Please repeat the data exactly. Any picture in it stays out.

** Data follows **

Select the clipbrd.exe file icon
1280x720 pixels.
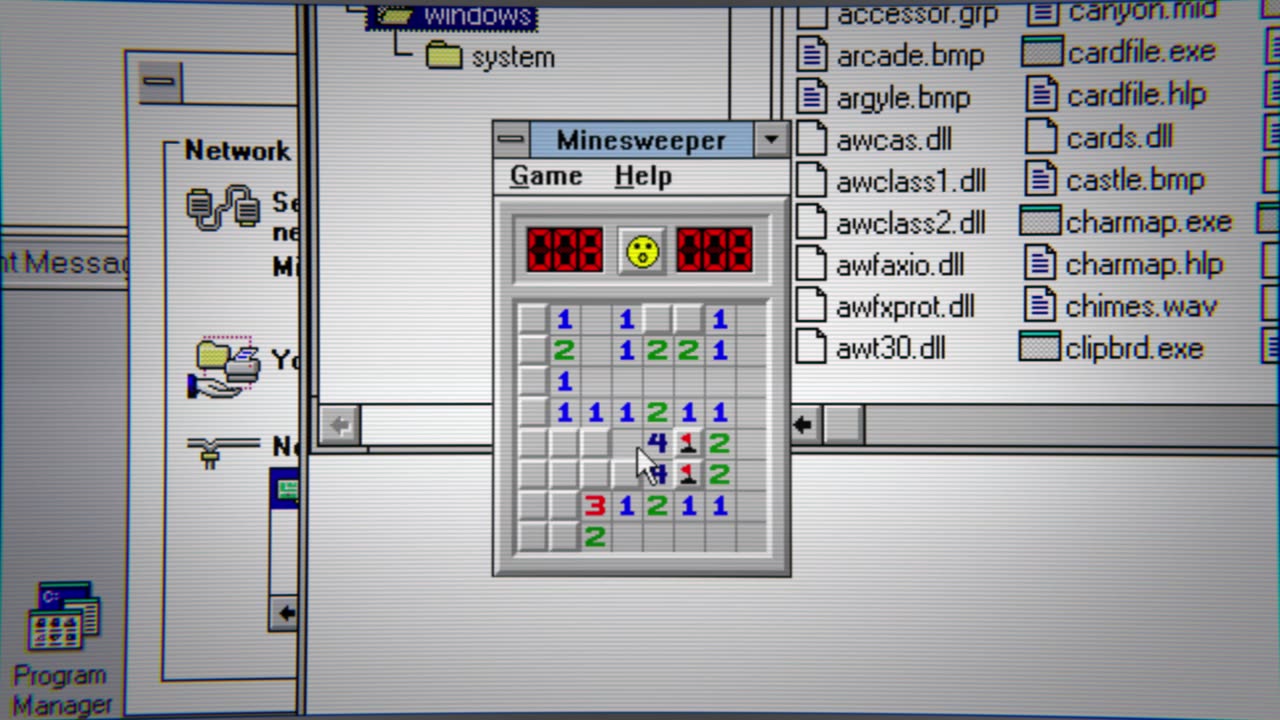1039,348
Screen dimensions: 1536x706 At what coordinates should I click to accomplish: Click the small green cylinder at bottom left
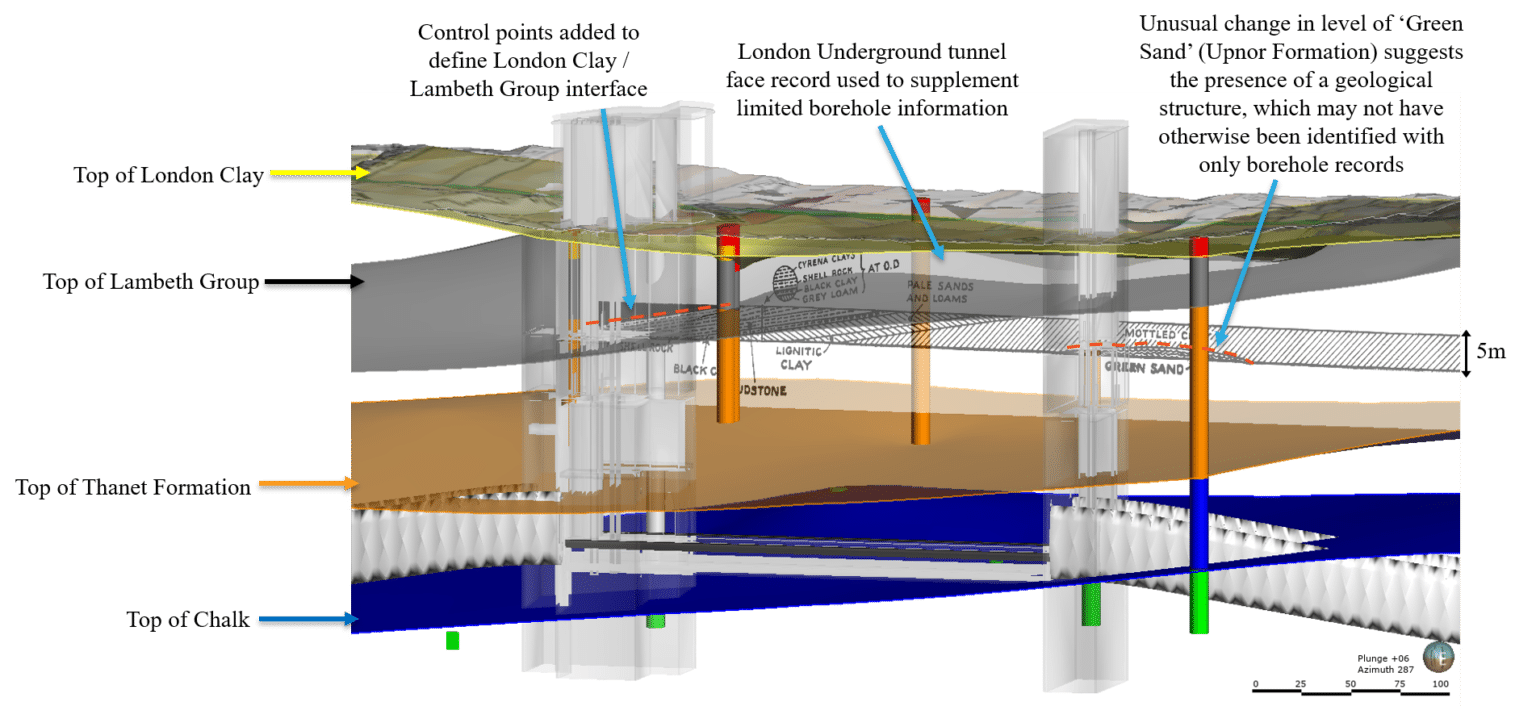click(x=452, y=640)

** End of Data **

§ **Task output**
Select the clipbrd.exe file icon
1280x720 pixels.
1039,348
Screen dimensions: 1536x706 At what coordinates should I click to accomplish: Click the small green cylinder at bottom left
click(x=452, y=640)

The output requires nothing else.